[[ MATERIAL SHOWN, beginning ]]

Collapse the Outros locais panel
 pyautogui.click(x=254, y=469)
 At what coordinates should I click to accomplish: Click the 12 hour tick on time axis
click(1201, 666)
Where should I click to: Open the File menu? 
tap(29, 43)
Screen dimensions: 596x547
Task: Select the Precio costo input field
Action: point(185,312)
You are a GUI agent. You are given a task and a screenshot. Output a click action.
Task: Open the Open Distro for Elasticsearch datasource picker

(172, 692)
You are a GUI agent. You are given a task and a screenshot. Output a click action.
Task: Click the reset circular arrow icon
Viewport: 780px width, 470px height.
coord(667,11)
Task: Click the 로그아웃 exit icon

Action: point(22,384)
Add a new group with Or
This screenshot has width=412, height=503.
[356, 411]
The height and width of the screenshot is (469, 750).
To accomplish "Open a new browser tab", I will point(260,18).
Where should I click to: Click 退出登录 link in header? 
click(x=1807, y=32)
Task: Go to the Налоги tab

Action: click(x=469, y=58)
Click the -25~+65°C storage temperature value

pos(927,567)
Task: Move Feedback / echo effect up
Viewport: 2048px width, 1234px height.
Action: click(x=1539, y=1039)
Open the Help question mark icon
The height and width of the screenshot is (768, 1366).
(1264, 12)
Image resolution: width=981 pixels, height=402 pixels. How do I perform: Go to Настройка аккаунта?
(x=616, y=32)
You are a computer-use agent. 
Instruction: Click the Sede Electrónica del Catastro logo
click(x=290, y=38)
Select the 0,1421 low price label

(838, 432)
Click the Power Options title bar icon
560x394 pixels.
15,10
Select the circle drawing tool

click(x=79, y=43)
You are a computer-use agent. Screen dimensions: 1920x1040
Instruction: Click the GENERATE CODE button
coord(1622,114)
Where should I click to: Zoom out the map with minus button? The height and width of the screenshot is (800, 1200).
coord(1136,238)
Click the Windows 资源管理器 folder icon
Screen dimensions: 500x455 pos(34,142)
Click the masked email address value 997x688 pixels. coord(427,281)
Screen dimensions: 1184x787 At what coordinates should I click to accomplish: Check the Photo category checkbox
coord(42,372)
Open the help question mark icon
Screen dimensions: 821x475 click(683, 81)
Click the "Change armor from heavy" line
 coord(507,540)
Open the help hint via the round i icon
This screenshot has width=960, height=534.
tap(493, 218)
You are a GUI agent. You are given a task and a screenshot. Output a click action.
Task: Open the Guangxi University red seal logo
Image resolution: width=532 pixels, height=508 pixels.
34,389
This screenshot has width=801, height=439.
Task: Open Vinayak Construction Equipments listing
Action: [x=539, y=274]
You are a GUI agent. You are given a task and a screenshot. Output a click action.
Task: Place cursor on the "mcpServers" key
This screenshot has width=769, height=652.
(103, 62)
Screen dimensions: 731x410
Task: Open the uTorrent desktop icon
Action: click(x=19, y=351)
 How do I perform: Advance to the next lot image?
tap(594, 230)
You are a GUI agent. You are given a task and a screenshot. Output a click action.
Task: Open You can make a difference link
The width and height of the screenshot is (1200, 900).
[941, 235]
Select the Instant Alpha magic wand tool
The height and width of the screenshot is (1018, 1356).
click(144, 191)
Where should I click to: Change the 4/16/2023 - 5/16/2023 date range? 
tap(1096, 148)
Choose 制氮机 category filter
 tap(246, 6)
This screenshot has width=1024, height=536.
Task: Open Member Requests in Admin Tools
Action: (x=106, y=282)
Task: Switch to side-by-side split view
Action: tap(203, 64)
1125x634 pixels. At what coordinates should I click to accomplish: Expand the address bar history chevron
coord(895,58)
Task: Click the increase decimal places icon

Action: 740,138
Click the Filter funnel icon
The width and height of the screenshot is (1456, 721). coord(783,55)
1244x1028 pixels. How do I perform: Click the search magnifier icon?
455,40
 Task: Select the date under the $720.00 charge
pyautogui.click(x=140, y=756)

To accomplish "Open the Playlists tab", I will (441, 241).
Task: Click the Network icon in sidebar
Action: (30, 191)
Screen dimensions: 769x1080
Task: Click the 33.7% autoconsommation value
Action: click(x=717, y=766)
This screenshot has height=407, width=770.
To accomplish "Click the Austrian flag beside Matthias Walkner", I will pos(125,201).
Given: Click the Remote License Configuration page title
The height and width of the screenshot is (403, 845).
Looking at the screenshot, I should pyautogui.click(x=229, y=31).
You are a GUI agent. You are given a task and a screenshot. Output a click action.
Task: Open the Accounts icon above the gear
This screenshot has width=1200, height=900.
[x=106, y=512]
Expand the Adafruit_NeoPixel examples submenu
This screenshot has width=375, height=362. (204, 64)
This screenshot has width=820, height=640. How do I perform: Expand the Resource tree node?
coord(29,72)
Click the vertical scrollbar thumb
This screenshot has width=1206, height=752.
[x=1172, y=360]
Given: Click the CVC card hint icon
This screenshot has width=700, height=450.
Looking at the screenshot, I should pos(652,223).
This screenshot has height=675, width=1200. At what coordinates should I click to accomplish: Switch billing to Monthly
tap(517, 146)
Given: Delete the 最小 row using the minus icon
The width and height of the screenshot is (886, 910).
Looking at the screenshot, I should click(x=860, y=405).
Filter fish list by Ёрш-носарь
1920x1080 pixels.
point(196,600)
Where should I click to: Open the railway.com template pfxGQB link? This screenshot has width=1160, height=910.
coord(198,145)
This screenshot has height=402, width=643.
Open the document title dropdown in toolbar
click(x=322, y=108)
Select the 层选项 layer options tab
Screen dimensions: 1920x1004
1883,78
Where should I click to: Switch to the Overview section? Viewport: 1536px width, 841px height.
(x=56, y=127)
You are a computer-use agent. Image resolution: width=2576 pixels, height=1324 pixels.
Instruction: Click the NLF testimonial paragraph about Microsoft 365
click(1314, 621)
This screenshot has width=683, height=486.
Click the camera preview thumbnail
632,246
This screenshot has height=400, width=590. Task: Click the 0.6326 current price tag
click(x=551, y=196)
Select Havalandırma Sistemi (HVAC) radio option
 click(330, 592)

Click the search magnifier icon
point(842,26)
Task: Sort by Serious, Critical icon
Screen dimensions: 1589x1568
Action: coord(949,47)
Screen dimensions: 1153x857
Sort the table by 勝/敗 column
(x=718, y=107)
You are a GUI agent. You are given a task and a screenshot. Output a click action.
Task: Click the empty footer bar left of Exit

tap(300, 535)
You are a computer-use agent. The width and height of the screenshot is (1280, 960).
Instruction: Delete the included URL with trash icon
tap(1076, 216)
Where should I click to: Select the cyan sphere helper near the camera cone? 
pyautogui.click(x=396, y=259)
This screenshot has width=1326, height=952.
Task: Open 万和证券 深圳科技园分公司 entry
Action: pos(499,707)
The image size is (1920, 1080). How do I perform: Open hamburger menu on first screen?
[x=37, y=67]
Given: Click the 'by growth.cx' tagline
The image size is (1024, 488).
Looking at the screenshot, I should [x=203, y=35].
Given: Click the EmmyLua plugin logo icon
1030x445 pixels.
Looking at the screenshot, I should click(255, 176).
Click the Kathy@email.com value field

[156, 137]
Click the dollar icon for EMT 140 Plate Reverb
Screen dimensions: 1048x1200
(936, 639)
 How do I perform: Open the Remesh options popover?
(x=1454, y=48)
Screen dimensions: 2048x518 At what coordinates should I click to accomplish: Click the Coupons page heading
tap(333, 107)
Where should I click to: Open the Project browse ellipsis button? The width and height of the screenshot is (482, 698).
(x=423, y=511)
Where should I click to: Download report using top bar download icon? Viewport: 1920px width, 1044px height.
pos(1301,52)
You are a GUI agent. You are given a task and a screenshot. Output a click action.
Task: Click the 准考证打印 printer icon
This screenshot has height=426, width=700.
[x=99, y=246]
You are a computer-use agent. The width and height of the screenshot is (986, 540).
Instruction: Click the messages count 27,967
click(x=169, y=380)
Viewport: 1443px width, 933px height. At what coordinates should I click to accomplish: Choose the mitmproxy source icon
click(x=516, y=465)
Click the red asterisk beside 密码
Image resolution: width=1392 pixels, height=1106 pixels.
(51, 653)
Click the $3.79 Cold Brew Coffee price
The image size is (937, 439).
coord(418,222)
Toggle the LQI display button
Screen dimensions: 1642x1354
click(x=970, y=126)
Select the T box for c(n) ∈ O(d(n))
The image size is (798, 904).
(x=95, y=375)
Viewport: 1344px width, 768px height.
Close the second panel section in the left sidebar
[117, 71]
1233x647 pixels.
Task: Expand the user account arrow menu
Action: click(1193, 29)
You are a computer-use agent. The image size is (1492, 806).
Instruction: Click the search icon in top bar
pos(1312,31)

[[ MATERIAL SHOWN, end ]]

- WHAT THE EXERCISE ASKS
Wherever the string "computer" occurs in the listing, return the line it sits on.

- ANSWER AREA
You are a computer-use agent. 
You are a computer-use agent. Screen dimensions: 1920x1040
You are a computer-use agent. Image resolution: width=2576 pixels, height=1324 pixels.
You are a computer-use agent. The width and height of the screenshot is (1280, 960).
You are a computer-use agent. The width and height of the screenshot is (986, 540).
You are a computer-use agent. The image size is (1492, 806).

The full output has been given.